Ein Bärendienst für den Klimaschutz
Von Wolfgang Pomrehn
Eine Billion Euro wollen Union und SPD für Rüstung und Infrastruktur lockermachen. Umweltverbände monieren, dass dabei zu wenig für den Klimaschutz rüberkommt. Am Donnerstag nachmittag hatten sie daher zu einer Protestkundgebung vor der Berliner Bundeszentrale der CDU aufgerufen. Gekommen war allerdings nur ein schütteres Häuflein von knapp 200 meist älteren Demonstranten. Die jüngsten Teilnehmer waren deutlich älter als 20 Jahre. Die Jugendbewegung Fridays for Future, die zum Aufruferkreis gehörte, hatte offensichtlich keinen einzigen Schüler hinter dem Ofen hervorlocken können.
Wenn man sich den Text anschaut, mit dem die Kampagnenorganisation Campact für die Veranstaltung warb, lässt das eher hoffen. »Es darf nicht nur um Rüstungsausgaben gehen, auch Klimaschutz muss auf die Agenda«, heißt es dort. Richtig gelesen: Campact findet es ganz in Ordnung, dass ein gewaltiges Rüstungsprogramm auf der Agenda steht, hätte halt dazu nur gerne noch ein bisschen Klimaschutz.

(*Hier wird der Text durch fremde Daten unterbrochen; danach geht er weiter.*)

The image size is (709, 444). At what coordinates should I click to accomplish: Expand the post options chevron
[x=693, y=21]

Auf Nachfrage der jungen Welt wird dies ausdrücklich bestätigt und auf einen Aufruf zu einer Aktion am vergangenen Sonntag verwiesen. Auf dieser hatte Campact in Berlin gemeinsam mit SPD, CDU, Bündnis 90/Die Grünen und der evangelischen Kirche »Für unser aller Freiheit und Sicherheit« demonstriert. In dem Aufruf dazu hieß es: »Nicht nur Verteidigungsausgaben, sondern auch Investitionen in unsere Unabhängigkeit müssen von der Schuldenbremse ausgenommen werden.« Auch die Linkspartei wird aufgefordert, »Verantwortung zu übernehmen«.

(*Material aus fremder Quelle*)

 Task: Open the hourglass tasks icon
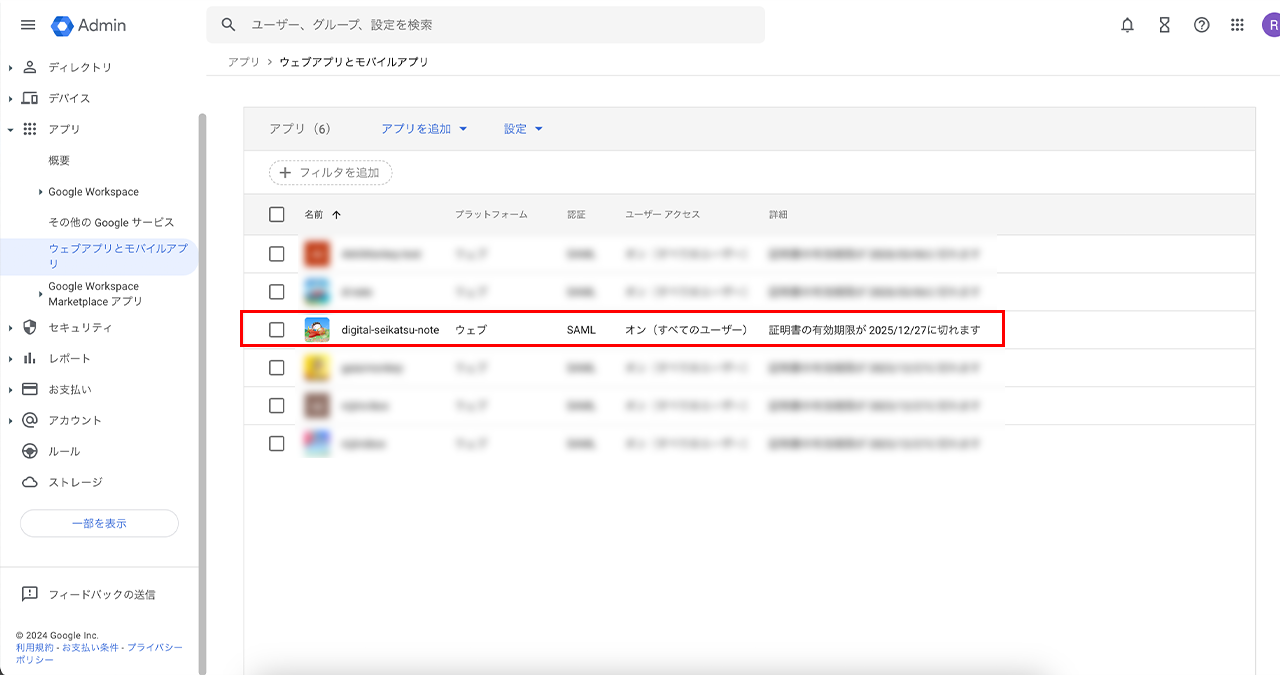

Ein »starkes Europa« müsse geschaffen und die neue Bundesregierung müsse »Schritte hin zu einer gemeinsamen europäischen Verteidigungspolitik gehen«. Erstaunliche Worte für eine Organisation, deren Macher aus der globalisierungskritischen Bewegung der Jahrtausendwende stammen und sich einst an den Kampagnen gegen die sogenannte EU-Verfassung beteiligt hatten. Lange vorbei scheinen die Zeiten, in denen Campact Massendemonstrationen gegen sogenannte Freihandelsabkommen organisierte, mit denen die EU die Länder des Südens ausplündert.
Mitveranstalter der Kundgebung am Donnerstag waren neben Fridays for Future auch der World Wild Fund for Nature (WWF), der Bund für Umwelt und Naturschutz (BUND) sowie Greenpeace. Außer den beiden letztgenannten hat keine Organisation auf entsprechende Nachfragen reagiert. Vom BUND hieß es, man habe »keine Position zur Finanzierung der Verteidigungsausgaben«, und Campact könne schreiben, was es wolle. Von Greenpeace gab es immerhin eine deutliche Distanzierung.
Dort lehne man die Reform der Schuldenbremse zur Erhöhung der Militärausgaben ab. »Die kombinierten Verteidigungsausgaben der europäischen NATO-Staaten betrugen im Jahr 2024 430 Milliarden US-Dollar«, erklärte eine Greenpeace-Sprecherin gegenüber jW. »Den Wehretat mit einem abgewählten Bundestag von jeglichen Regeln der Schuldenbremse entbinden zu wollen, kommt einem fragwürdigen Blankoscheck gleich.« Auf der Kundgebung war dann viel Richtiges zum Thema Klimaschutz zu hören, aber von einigen Rednern eben auch, dass der Klimaschutz eine ähnliche »Herausforderung wie die Verteidigung« sei.
Der ganze Vorgang macht deutlich, wie nachhaltig weite Teile des NGO-Milieus inzwischen von der Militarisierungshysterie erfasst sind. Dass Organisationen wie Campact und viele andere dennoch von der Union längst ins Fadenkreuz genommen wurden, scheint dabei ebensowenig aufzufallen wie die Tatsache, dass dem Klimaschutz und der Klimabewegung mit derartigen Aktionen ein Bärendienst erwiesen wird.